Wednesday, September 21, 2022

The Ulster Fiddle in America - six tunes from 1823

The 1700s was the century that saw massive Ulster-Scots emigration to the USA. People take music wherever they go. There were two main musical sounds which were exported from Presbyterian Ulster – the fiddle of a Saturday night hooley, and the unaccompanied vocal harmonies of Sunday morning Psalms-singing. And maybe a few folk songs too.

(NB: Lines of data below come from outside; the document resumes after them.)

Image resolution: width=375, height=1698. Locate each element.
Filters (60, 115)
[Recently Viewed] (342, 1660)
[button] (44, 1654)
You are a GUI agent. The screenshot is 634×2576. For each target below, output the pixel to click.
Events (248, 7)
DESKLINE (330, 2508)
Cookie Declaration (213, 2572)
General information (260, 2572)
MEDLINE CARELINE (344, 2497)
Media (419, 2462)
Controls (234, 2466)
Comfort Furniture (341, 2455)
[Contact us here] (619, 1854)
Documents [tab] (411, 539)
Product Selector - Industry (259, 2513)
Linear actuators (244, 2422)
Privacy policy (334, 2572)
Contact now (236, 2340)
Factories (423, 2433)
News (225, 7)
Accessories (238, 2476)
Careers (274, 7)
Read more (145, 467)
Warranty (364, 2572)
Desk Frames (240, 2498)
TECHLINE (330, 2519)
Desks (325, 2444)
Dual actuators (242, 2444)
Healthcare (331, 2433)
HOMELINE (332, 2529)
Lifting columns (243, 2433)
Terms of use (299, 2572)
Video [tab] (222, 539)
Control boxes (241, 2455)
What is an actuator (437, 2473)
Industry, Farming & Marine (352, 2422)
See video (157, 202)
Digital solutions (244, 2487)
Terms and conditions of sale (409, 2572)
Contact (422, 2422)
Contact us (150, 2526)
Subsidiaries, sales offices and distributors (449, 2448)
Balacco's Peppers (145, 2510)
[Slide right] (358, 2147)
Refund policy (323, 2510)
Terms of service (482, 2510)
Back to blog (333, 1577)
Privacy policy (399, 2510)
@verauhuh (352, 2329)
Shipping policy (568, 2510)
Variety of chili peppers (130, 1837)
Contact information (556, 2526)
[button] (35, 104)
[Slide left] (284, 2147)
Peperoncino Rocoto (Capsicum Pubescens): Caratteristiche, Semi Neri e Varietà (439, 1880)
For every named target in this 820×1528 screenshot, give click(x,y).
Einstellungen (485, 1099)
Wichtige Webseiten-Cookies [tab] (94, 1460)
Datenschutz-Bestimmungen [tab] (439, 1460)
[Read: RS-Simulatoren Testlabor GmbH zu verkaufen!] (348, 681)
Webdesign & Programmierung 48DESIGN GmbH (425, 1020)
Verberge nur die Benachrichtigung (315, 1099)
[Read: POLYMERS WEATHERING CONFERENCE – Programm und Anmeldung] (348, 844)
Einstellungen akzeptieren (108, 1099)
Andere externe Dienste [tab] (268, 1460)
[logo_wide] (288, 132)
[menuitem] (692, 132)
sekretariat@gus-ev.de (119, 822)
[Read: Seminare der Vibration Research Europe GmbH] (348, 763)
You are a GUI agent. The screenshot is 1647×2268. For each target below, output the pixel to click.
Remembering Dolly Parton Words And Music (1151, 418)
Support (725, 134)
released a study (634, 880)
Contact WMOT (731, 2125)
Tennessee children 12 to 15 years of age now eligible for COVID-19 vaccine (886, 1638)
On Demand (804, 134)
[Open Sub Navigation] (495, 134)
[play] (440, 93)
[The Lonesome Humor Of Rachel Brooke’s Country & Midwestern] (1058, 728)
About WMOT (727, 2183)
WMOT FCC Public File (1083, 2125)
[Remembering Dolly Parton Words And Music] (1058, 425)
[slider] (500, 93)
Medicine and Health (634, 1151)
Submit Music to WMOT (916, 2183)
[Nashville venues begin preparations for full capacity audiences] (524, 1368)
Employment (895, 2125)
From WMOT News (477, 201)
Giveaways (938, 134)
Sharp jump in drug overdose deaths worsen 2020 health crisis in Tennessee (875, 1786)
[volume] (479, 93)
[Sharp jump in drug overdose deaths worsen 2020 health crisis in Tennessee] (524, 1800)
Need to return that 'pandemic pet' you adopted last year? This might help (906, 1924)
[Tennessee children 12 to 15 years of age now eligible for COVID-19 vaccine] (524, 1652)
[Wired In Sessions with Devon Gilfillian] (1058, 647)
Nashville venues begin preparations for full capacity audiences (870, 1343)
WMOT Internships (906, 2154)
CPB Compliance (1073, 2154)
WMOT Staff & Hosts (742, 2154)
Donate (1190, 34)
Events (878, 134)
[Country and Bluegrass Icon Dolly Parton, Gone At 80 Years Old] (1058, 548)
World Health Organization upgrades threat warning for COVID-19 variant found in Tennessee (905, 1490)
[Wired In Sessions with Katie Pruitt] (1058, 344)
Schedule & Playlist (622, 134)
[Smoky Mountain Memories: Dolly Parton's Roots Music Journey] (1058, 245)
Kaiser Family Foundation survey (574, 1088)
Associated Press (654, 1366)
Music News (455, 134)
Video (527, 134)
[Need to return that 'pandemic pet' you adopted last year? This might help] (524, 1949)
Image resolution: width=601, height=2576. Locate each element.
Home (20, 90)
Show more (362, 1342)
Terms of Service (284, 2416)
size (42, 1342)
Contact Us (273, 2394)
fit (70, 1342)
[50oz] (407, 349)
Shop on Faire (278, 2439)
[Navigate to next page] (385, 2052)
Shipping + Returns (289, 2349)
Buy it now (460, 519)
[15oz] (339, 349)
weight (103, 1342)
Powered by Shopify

James M'Henry (1784–1845) deserves to be better known. I have mentioned him here a few times, especially his searing riposte in 1825 to Sydney Owenson and other writers who depicted Ireland as a mono-cultural island. He was born in Larne, inherited family stories of the Hearts of Steel, witnessed the 1798 Rebellion, and emigrated to America. In his novel The Wilderness, or Braddock's Times: A Tale of The West which was published in New York in 1823 but set in western Pennsylvania in the 1750s, he includes characters who speak Ulster-Scots, and gives this description of the emigrants' dance and fiddle repertoire:

"They accordingly set off with "Nancy Dawson," to which they tripped airily and nimbly along in measured movements, with great art, sprightliness, ind vivacity. Now, (for every ten or fifteen minutes they changed their mood, and Peter had as often to change his tone,) the light corant, the gay cotillion, the merry riggadoon, the measured waltz, and the sprightly jig, succeeded to each other, and were rattled off to the successive tunes of the Irish Washerwoman, the Soldier's Joy, the White Cockade, Patrick's Day, and Morgan Rattler." (from page 79)

• Nancy Dawson
Named after an English stage performer, the tune is a slight variation of Here We Go Round the Mulberry Bush, but first appeared under the title Nancy Dawson around 1760.

• Irish Washerwoman:
Possibly English in origin, but first published under this title in Neil Gow's A Third Collection of Strathspey Reels &c for the Piano-forte, Violin and Violincello, 1792.

• Soldier's Joy:
Used by Robert Burns in The Jolly Beggars/ Love and Liberty, 1785.

• White Cockade:
First published in James Aird's Selection of Scotch, English and Irish Airs, 1782.

• Patrick's Day:
First published in The Caledonian Pocket Companion Book XI, 1750s.

• Morgan Rattler:
First published in Robert Petrie of Perthshire's Collection of Strathspey Reels and Country Dances, 1790.

• So the chronology works – all of these tunes were composed within M'Henry's era and it's entirely plausible that he heard them being played during his east Antrim childhood, and also in emigrant Pennsylvania among Ulster-Scots emigrant communities.


• As posted here recently, the critical cultural context to this is that the earliest collection of American fiddle tunes was George P Knauff's Virginia Reels of 1839 (see link here). This makes the M'Henry reference above, 16 years earlier, from the pen of an Ulster-Scots emigrant, to be hugely important.

• The pics posted here are two that I took of Georgia-born Fiddlin' John Carson's fiddle, brought from Ulster by his ancestors in the early 1700s, and now on display in the Country Music Hall of Fame in Nashville, Tennessee, in July 2016 (Wikipedia here).